Three workers die manually cleaning drain in Pune's residential society
The three workers, aged 45, 35 and 28, die of suffocation in drainage chamber.
Three workers lost their lives after suffocating in the drainage chamber of a housing society in Pune Wagholi, early morning on Friday. While two of them had entered the drainage tank to manually clean it, a third person, who is known to be the security guard, lost his life after he entered to save the first two.
“Nitin Gond (45) and Satishkumar Chudahari (35) entered the drainage chamber at Solacia Phase II Housing Society at around 6 am. However, we believe they became unconscious because of the toxic gases in the chamber. Ganesh Bhalerao (28) entered then to save the two, however, he also lost his life,” said a fireman at the Wagholi Fire Station of the Pune Metropolitan Region Development Authority (PMRDA).
The fire department said that they were intimated of the incident at around 7 am. “We reached there immediately and tried to save the three,” he said.
SPO Vijay Mahajan and drivers Nitin Mane, Sandeep Shelke and Firemen Chetan Khamse, Mayur Gosavi, Tejas Dangre, Vikas Palave, Abhijeet Darade and Akshay Bagal carried out the operation. While the dead bodies of two of the three have deceased already been recovered, the third one was earlier missing.

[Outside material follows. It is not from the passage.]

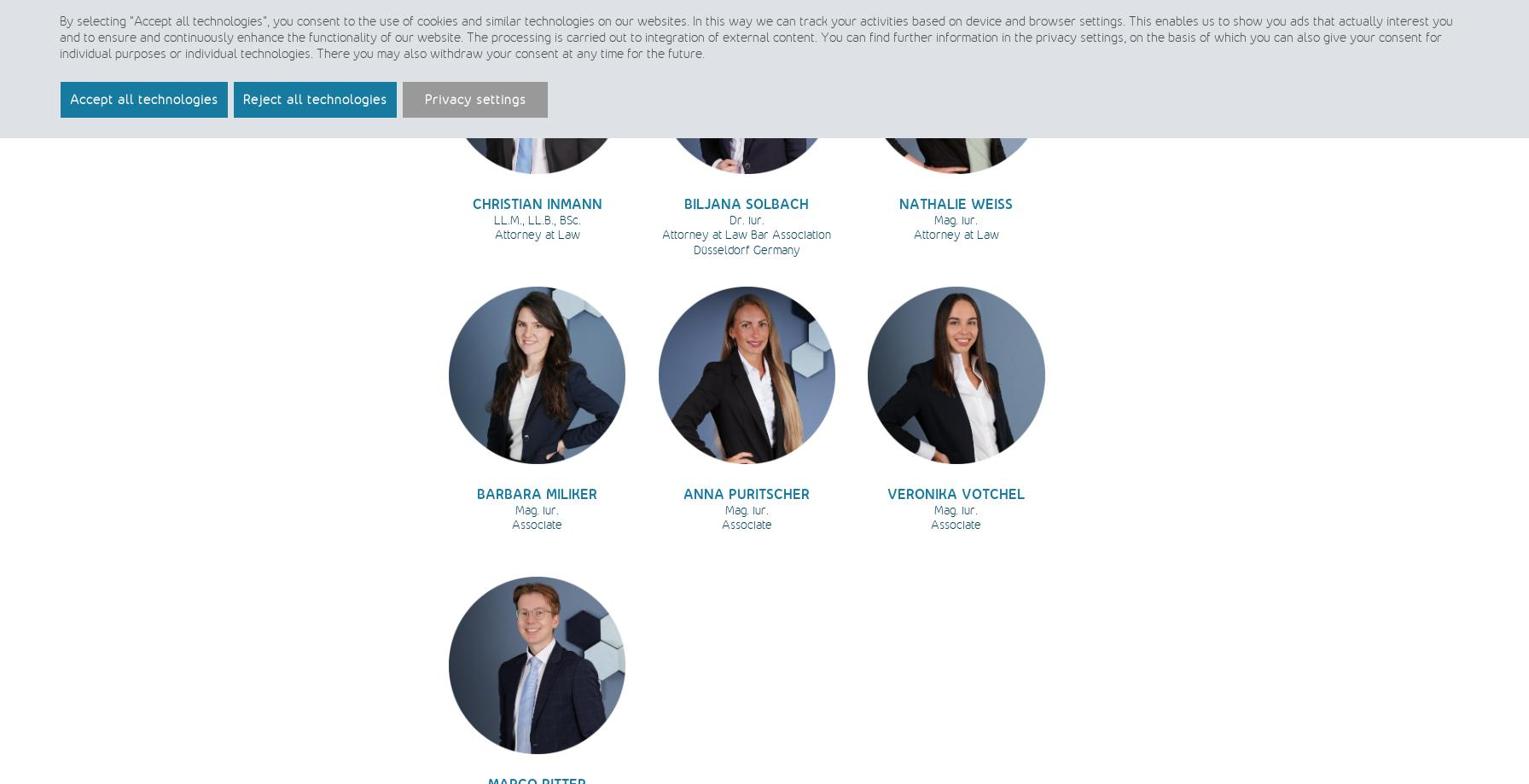  Describe the element at coordinates (536, 219) in the screenshot. I see `'LL.M., LL.B., BSc.'` at that location.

“The firemen first recovered only two bodies, but the third one had become very difficult to find. They tried to remove as much sludge as possible to see if the body can be recovered. We were also considering sending jawans inside with breathing apparatus. However, the third body was recovered at around 11,” a fire department official said.
The Lonikand police have reached the spot and a probe has been initiated. When contacted, the official at the Lonikand Police Station said that the team was still at the location and no information could be given at the moment.
Manual cleaning of sewers and septic tanks is prohibited in India under the Employment of Manual Scavenging and Construction of Dry Latrines (Prohibition) Act, 1993 which was passed to ensure that the people who are indulged in this practice are not deprived of their right to live with human dignity. However, we see the activity rampant across the country, especially in cities, leading to several people dying on the job. Moreover, many underpaid sanitation workers across the city have no option but to take up the dehumanising work of septic cleaning, as their primary job hardly pays them enough to put two meals on the plate.
Earlier this year, four people had lost their lives after suffocating in a 10-12 feet deep septic tank in a residential building in Pune’s Loni Kalbhor.
“There are laws to prohibit these activities, we still see them happening around us. I believe, apart from the laws, educated people, aware citizens should see to it that they do not send people inside septic tanks. There are mechanical ways to clean drainages,” an official at the fire department said.